What algorithm can I use in this liner function question?

Question

Firstly, I would like to apologise for my bad English. when I submit the code below to DomJudge I got TimeLimit ERROR. I can't think of ways to solve this question albeit I searched all over the internet and still couldn't find a solution. Can someone give me a hint?

Question:

Here are N linear function fi(x) = aix + bi, where 1 ≤ i ≤ N。Define F(x) = maxifi(x). Please compute
the following equation for the input c[i], where 1 ≤ i ≤ m.   
**Σ(i=1 to m) F(c[i])**  
For example, given 4 linear function as follows. f1(x) = –x, f2 = x, f3 = –2x – 3, f4 = 2x – 3. And the
input is c[1] = 4, c[2] = –5, c[3] = –1, c[4] = 0, c[5] = 2. We have F(c[1]) = 5, F(c[2]) = 7, F(c[3])
= 1, F(c[4]) = 0, F(c[5]) = 2. Then,  
**Σ(i=1 to 5)([])
= ([1]) + ([2]) + ([3]) + ([4]) + ([5]) = 5 + 7 + 1 + 0 + 2 = 15** 

Input Format:

The first line contains two positive integers N and m. The next N lines will contain two integers ai
and bi, and the last line will contain m integers c[1], c[2], c[3],…, c[m]. Each element separated by
a space.  

Output Format:
Please output the value of the above function.

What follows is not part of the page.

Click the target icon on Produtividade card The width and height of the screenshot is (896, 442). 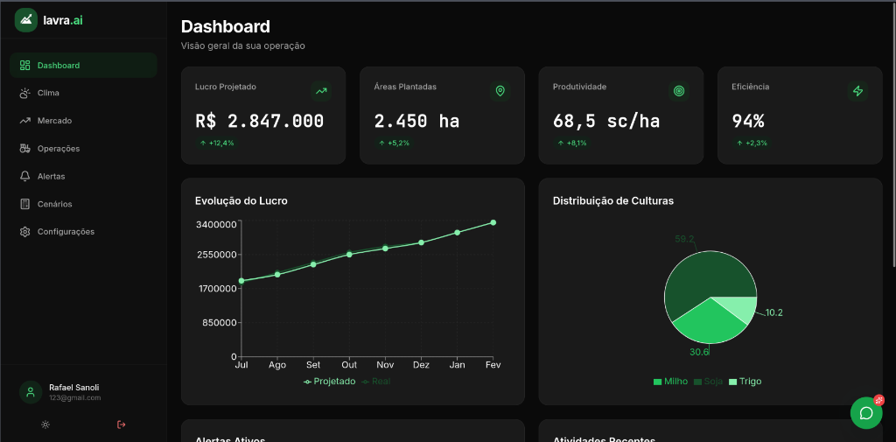[x=678, y=91]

question image:https://i.stack.imgur.com/6HeaA.png

Sample Input:

4 5  
 -1 0  
 1 0  
 -2 -3  
 2 -3  
 4 -5 -1 0 2  

Sample Output:

 15

My Program

 #include <iostream>
    #include <vector>

struct L
{
    int a;
    int b;
};

int main()
{
    int n{ 0 };
    int m{ 0 };
    while (std::cin >> n >> m)
    {
        //input
        std::vector<L> arrL(n);
        for (int iii{ 0 }; iii < n; ++iii)
        {
            std::cin >> arrL[iii].a >> arrL[iii].b;
        }
        //find max in every linear polymore
        int answer{ 0 };
        for (int iii{ 0 }; iii < m; ++iii)
        {
            int input{ 0 };
            int max{ 0 };
            std::cin >> input;
            max = arrL[0].a * input + arrL[0].b;
            for (int jjj{ 1 }; jjj < n; ++jjj)
            {
                int tmp{arrL[jjj].a * input + arrL[jjj].b };
                if (tmp > max)max = tmp;
            }
            answer += max;
        }
        //output
        std::cout << answer << '\n';
    }
    return 0;
}

Answer 1

Your solution is O(n*m).

A faster solution is obtained by iteratively determinating the "dominating segments", and the correspong crossing points, called "anchors" in the following.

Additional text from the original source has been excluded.